Objective: To determine the effect of adenoidectomy and/or tonsillectomy (“adenotonsillectomy”) upon growth and growth biomarkers, in the context of sleep disordered breathing (SDB). SDB in children, primarily due to adenotonsillar hypertrophy, increases the risk of growth failure.
Design: Systematic review and meta-analysis. PubMed, ERIC and Cochrane Reviews databases from January 1980 to November 2007 were searched for studies reporting: pre/post-adenotonsillectomy height and weight changes as percentage increased or decreased, raw data, z scores or centiles, or: IGF-1 and/or IGFBP-3 serum-level changes as z scores or raw data. For anthropometrics, the meta-analysis included studies presenting z scores or centiles.
Setting: Observational studies.
Patients: Otherwise healthy children, not selected for obesity.

**Input data**.
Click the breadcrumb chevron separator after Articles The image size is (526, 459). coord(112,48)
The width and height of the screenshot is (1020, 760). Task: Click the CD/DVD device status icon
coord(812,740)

**Apply what you read**.
[1] Answer these from the abstract on adenotonsillectomy and childhood growth:
(a) Which three databases were searched?
(b) What span of dates did the search cover?
(c) What type of studies made up the setting?
[2] Continue the abstract on adenotonsillectomy and childhood growth from the point where it stops.

**Per-task answers**.
[1]
(a) PubMed, ERIC and Cochrane Reviews
(b) January 1980 to November 2007
(c) Observational studies

[2]
Main outcome measures: Pre/post-surgery changes in standardised height and weight, and IGF-1 and IGFBP-3.
Results: Of 211 citations identified, 20 met systematic review criteria. SDB was an enrolment criterion in 13 of the studies, and one of several enrolment criteria in three. Meta-analysis findings for pre/post-surgery changes were: standardised height: 10 studies, 363 total children, pooled standardised mean differences (SMD) = 0.34 (95% CI 0.20 to 0.47); standardised weight: 11 studies, 390 total children, pooled SMD = 0.57 (95% CI 0.44 to 0.70); IGF-1: 7 studies, 177 total children, pooled SMD = 0.53 (95% CI 0.33 to 0.73); IGFBP-3: 7 studies, 177 total children, pooled SMD = 0.59 (95% CI 0.34 to 0.83).
Conclusions: Standardised height and weight, and IGF-1 and IGFBP-3 increased significantly after adenotonsillectomy. Findings suggest that primary care providers and specialists consider SDB secondary to adenotonsillar hypertrophy when screening, treating and referring children with growth failure.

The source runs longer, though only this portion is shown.